Kolkata: A pronounced decline in Vodafone Idea’s (Vi) customer losses in the December quarter has been driven partly by a revival in the usage of multiple SIMs, or `mobile connections’, with the rural migrant workforce returning to cities after the easing of lockdown curbs and reactivating their mobile phones.
Analysts also said that the telco was showing improvements in its financials, but needed to further stem
subscriber losses by raising funds quickly and stepping up capex investments.
They added that the deceleration in Vi’s subscriber losses was also helped by
Reliance Jio’s lowest-ever net user additions in the fiscal third quarter amid the slowdown in the market leader’s
JioPhone customer gains.
Vi managed to limit customer losses in the December quarter to 2 million -- from 8.1 million in the previous one -- and also narrowed its net loss to Rs 4,540.8 crore compared with Rs 7,203.4 crore in the second quarter of FY21, helped by a cost-optimisation plan and 3.6 million 4G user adds. Its lower quarterly loss was also helped by a Rs 2,118.9-crore one-time gain on account of the sale of its 11.15% stake in Indus to the recently merged Bharti Infratel-Indus Towers entity.
“Vi managed to rein in customer losses, primarily as multiple-SIM usage seems to be happening once more with migrants returning to cities and using their feature phones regularly,” said Nitin Soni, senior director at global ratings agency, Fitch.
Thin on data
A majority of Vi’s customers use feature phones and over 55% of the telco’s 269.8 million users don’t have broadband connections.
“Vi is showing some improving trend with lower subscriber losses to just 2 million, higher 4G net adds and a rise in data usage, but this is still not enough as it is still losing customers,” said ICICI Securities in a note.
The brokerage also said the “loss of 0.4 million postpaid users (to 20.8 million) partly offset Vi’s gains on ARPU front.” It, though, added that "Vi's cash Ebitda at Rs 2,100 crore benefitted from amortisation of subscriber acquisition cost of Rs 330 crore the over the (expected) lifetime of subscribers, which was earlier expensed in P&L".
The telco’s average revenue per user (ARPU) - a key performance parameter – was higher at Rs 121 compared with Rs 119 in the September quarter.

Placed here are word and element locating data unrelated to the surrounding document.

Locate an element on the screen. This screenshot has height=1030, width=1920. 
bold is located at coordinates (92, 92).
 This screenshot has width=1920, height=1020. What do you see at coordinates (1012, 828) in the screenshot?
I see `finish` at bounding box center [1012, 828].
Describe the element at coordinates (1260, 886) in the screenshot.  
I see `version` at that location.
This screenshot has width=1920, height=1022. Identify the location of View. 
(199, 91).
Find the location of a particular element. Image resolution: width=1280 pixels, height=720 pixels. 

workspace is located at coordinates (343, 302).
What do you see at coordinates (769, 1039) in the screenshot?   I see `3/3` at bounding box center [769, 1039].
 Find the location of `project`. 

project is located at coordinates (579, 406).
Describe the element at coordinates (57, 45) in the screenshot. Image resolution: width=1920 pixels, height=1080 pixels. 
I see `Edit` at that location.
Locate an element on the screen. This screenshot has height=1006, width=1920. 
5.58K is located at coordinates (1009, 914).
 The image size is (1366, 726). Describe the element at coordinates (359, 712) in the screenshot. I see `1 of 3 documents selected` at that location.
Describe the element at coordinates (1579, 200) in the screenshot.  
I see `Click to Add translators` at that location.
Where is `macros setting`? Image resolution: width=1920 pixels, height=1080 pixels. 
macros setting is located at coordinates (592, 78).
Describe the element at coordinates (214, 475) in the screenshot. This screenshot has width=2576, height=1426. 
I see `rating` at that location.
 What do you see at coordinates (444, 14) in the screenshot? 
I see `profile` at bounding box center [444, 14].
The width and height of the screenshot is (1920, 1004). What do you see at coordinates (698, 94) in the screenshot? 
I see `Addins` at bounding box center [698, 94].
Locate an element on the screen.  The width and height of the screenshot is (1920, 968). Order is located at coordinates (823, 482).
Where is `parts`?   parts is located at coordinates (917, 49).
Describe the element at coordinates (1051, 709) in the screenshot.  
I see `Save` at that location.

Analysts said Vi needs to enhance tariffs soon to boost operational cash flows and also close its planned fundraise quickly to be able to invest more strongly in its 4G network to leverage the gains of reducing customer losses.
Edelweiss Securities said that “high debt is constraining Vi’s network investments, which is crucial for arresting subscriber decline.” The telco would need to spend much more on networks to compete effectively with Jio and Airtel, Edelweiss said.
Vi’s capex spends in the December quarter at Rs 970 crore were less than a seventh of Airtel’s Rs 6,860 crore and well below Jio’s Rs 5,653 crore.
Burgeoning debt
Analysts said Vi’s Rs 1,17,080 crore net debt is unsustainable and a fund infusion is critical to enable the telco to invest in networks and bounce back.
“Capex for Vi is contingent on fund-raising and any delay may hurt it further,” said ICICI Securities, adding that the telco requires a steep tariff hike soon to boost operational cash flow.
Last September, Vi had announced a Rs 25,000-crore fundraising plan via a mix of debt and equity. In recent months, it has been negotiating a $2-billion creditline with an Oak Hill Advisors-led global lenders’ consortium as part of that plan.
Vi’s CEO Ravinder Takkar reiterated on Saturday that the telco is in “active discussions with potential investors” to line up the planned funding.